Yes, Karlsson, who's week-to-week with a groin injury, looked like a shell of his two-time Norris Trophy-winning self at both ends of the ice in the first 13 games of the season, scoring just four points (all assists). Coach Bob Boughner said it was possible Karlsson could return Saturday, but San Jose's schedule is unclear after Thursday's game was postponed due to Tomas Hertl entering the NHL's COVID-19 protocol.
And yes, the haul the Sharks gave up to acquire Karlsson included, among other pieces, the No. 3 overall pick in the most recent NHL draft. That pick, forward Tim Stutzle, already has 10 points in 18 games.
And, sure, beloved former captain Joe Pavelski joined the Dallas Stars the same summer Karlsson signed the richest contract in Sharks history. Pavelski's playoff hot streak helped the Stars reach the Stanley Cup Final last season, and it has continued into 2021.
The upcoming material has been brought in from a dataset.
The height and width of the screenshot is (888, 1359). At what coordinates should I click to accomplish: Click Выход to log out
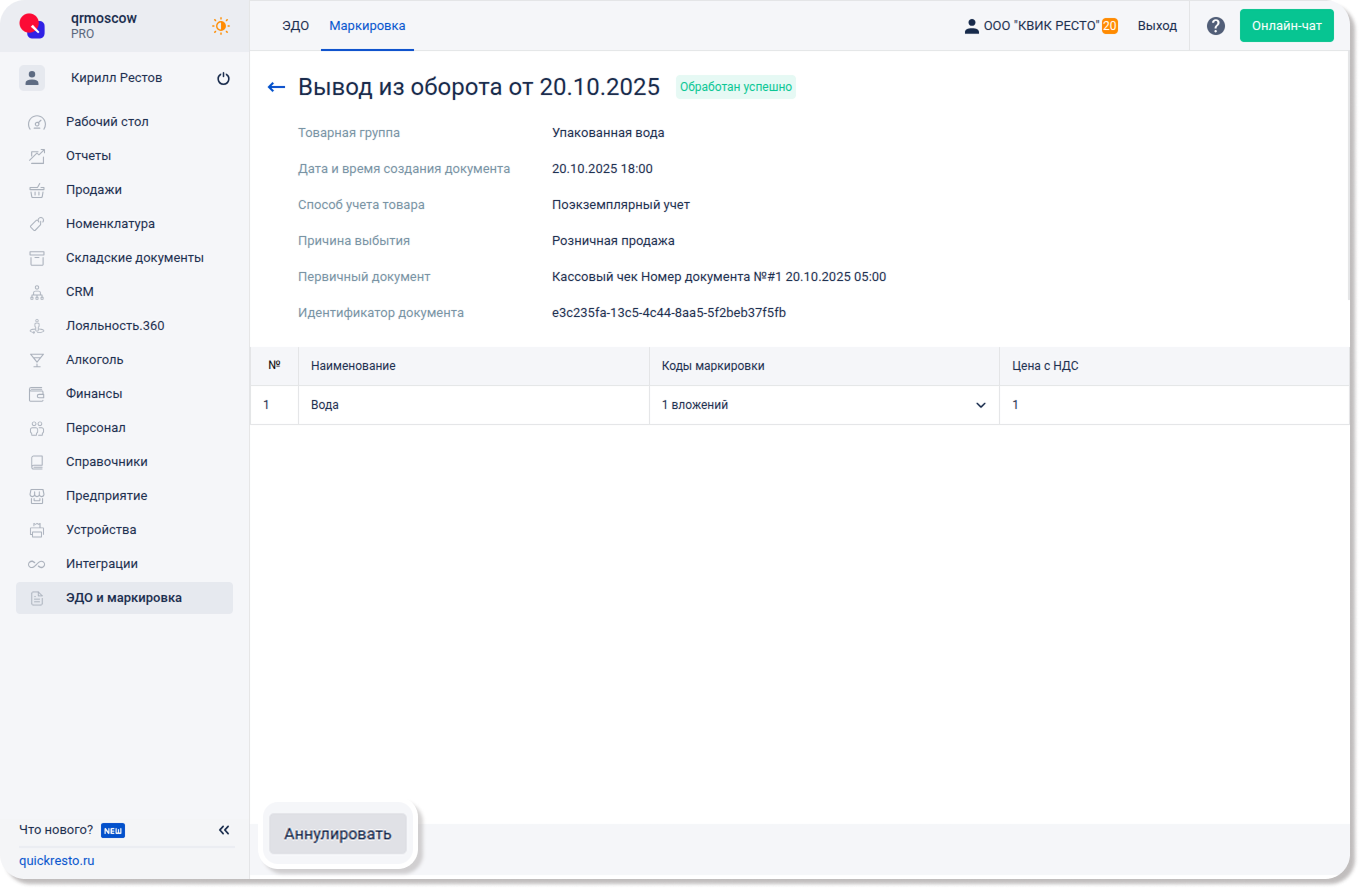(1157, 26)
The media criticism of, and fan-base frustration with, Karlsson is completely understandable, but that doesn't mean the Sharks are the latest data point for Bill Simmons' Ewing Theory, nor is it definitive proof that Karlsson is San Jose's biggest problem amid what's shaping up to be another subpar season.
As the team's highest-paid player, whose tenure in teal has featured seemingly as many stops as starts, Karlsson makes an all-too-convenient scapegoat for what ails the Sharks. But the 30-year-old isn't at the root of San Jose's problems, nor is he the biggest one on a team trying to climb out of the basement of the Western Division.
Many narratives asserting as much don't withstand scrutiny.
For starters, the Sharks made their bed, which lacked room for both Pavelski and Karlsson, long before the Swedish defenseman put pen to paper. San Jose re-signed defensemen Brent Burns and Marc-Edouard Vlasic, goaltender Martin Jones and forwards Evander Kane and Logan Couture to contracts of (at least) five years worth (at least) a $5.75 million cap hit ahead of unrestricted free agency.
If you believe Karlsson's $11.5 million cap hit is why Pavelski left, what about Jones and Vlasic's combined $12.75 million cap hit, when the former has a .895 5-on-5 save percentage over the last three seasons, and the latter is no longer an elite shutdown defenseman? The totality of the Sharks' long-term commitments, not Karlsson's alone, is why San Jose couldn't retain Pavelski -- nor any depth -- after making the 2019 Western Conference final.
Even if you still consider the Sharks' 2019 offseason a Karlsson-Pavelski referendum, the fundamentals were sound. Karlsson is six years younger than the former captain, he plays a premium position and he was a captain himself on Ottawa. You can look back on Karlsson's foot injury in the 2017 Stanley Cup playoffs as a turning point in what was a healthy career, but it's not like Sharks general manager Doug Wilson could've foreseen that a once-in-a-century pandemic would give Pavelski a second wind during his first two seasons in Dallas. Pavelski's 2019-20 was his worst regular season since his rookie year.
Karlsson's obvious struggles this season cloud the fact he delivered after the trade. The Sharks don't make the Western Conference final without him, and he scored 16 points in 19 playoff games while his groin clearly hobbled him. You can say he shouldn't have rushed back from the injury during the regular season, but you can't fault his intentions, as part of that rush coincided with him wanting to play in front of Sharks fans at NHL All-Star Weekend in San Jose. Plus, Karlsson led San Jose in points at the time he was shut down last season with a broken thumb. The Sharks' worst season in over a decade doesn't fall on his shoulders.
That's not to overlook Karlsson's poor season so far, which looks worse in light of Stutzle and former first-round pick Josh Norris, another part of the trade, carving out roles in Ottawa. Either player could help the Sharks right now, and well beyond that.
But it's far too early to write off the rest of Karlsson's season. Being away from his wife and not-yet-2-year-old daughter for over a month in training camp couldn't have been easy, considering the Karlsson family's heartbreaking history and let alone in a pandemic.
The Sharks need a lot more from Karlsson when he returns, but the same can be said about plenty of veterans on a team that has won seven of its 17 games. Karlsson's subpar performance isn't more of the same in his teal tenure, either, and he isn't the root cause of San Jose's structural issues.
At worst, he's a symptom of a larger problem. At best, he can help the Sharks overcome it. Let's reserve judgment until after he returns.